Acurx’s DNA pol IIIC Inhibitors Achieve MRSA Reduction and Preserve Gut Diversity
Acurx Pharmaceuticals’ DNA pol IIIC inhibitors maintained Bacteroidota-dominant gut communities and prevented Proteobacteria expansion while achieving therapeutic plasma levels and reducing MRSA tissue burden in neutropenic mice. Preclinical candidates are FDA QIDP and Fast-Track eligible and target CDC Serious Threat Gram-positive infections.

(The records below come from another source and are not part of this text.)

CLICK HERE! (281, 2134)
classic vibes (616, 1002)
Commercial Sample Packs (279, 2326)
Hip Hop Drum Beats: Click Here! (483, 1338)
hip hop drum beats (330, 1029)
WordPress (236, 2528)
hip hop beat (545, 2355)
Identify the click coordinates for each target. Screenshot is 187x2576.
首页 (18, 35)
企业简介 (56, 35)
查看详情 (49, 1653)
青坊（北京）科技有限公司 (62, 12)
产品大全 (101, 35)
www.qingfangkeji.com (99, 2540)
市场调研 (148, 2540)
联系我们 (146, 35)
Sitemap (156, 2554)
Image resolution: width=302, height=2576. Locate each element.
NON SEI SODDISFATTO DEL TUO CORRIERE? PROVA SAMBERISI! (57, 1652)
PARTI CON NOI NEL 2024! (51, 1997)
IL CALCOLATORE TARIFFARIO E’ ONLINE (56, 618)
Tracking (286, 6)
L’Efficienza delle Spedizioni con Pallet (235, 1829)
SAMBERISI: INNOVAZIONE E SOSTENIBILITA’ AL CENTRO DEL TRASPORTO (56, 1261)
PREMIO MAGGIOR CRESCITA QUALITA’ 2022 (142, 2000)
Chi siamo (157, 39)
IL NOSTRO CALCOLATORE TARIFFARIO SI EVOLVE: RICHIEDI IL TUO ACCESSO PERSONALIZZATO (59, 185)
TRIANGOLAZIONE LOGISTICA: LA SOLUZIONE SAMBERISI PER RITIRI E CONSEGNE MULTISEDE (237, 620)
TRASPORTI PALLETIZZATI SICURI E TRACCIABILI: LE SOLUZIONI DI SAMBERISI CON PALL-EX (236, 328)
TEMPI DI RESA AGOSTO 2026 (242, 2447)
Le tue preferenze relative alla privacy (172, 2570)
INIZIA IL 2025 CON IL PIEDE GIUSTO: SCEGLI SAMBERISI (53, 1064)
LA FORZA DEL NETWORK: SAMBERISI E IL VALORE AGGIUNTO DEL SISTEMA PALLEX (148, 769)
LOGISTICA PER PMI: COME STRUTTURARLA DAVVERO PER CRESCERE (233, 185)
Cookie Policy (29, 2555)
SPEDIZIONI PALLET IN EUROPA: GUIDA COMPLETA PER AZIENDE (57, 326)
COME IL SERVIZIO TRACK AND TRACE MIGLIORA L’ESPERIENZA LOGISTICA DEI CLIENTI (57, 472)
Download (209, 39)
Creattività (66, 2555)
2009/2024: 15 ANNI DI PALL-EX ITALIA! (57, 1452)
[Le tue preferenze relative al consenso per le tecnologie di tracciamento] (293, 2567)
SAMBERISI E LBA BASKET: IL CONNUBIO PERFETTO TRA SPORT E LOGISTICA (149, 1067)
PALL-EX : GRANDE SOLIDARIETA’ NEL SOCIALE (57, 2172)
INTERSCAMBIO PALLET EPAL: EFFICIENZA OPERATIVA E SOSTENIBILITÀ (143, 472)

1. Preclinical Efficacy and Microbiome Preservation
Acurx Pharmaceuticals presented data showing oral administration of its DNA pol IIIC inhibitors in neutropenic CD-1 mice infected with MRSA achieved therapeutic plasma levels, reduced bacterial load in tissue and preserved gut microbial diversity and Bacteroidota-dominant community structure versus linezolid.
2. Regulatory Advantages and Pipeline Targets
These preclinical candidates are designated FDA QIDP and Fast-Track eligible and are designed to treat Serious Threat Gram-positive infections prioritized by the CDC, including MRSA, VRE and C. difficile, potentially accelerating development timelines.
3. Future Research and Development Plans
A research grant from the Dutch government to Leiden University Medical Center will fund structure-activity studies to optimize pol IIIC inhibitors, supporting advancement of lead compounds for acute bacterial skin infections, pneumonia and post-exposure anthrax prophylaxis.